--- start of Exercise inputs ---

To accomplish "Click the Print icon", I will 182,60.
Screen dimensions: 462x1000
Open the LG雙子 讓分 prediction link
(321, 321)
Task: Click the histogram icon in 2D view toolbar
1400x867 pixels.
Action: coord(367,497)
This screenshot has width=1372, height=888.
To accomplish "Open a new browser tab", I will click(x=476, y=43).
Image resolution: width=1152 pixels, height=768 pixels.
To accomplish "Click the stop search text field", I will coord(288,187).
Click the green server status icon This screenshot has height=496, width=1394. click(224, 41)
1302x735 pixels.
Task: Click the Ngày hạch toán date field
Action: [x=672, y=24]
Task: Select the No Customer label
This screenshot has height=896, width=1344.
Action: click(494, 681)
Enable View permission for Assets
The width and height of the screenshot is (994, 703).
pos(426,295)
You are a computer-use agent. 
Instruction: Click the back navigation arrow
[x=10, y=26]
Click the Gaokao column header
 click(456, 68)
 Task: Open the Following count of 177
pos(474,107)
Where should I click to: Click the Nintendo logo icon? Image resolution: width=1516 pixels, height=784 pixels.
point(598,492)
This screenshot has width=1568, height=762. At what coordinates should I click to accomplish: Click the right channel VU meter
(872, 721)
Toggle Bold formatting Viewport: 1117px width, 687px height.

--- end of Exercise inputs ---

Your task: Report every line of the listing that contains the word "will".

Exercise solution:
To accomplish "Click the Print icon", I will 182,60.
To accomplish "Open a new browser tab", I will click(x=476, y=43).
To accomplish "Click the stop search text field", I will coord(288,187).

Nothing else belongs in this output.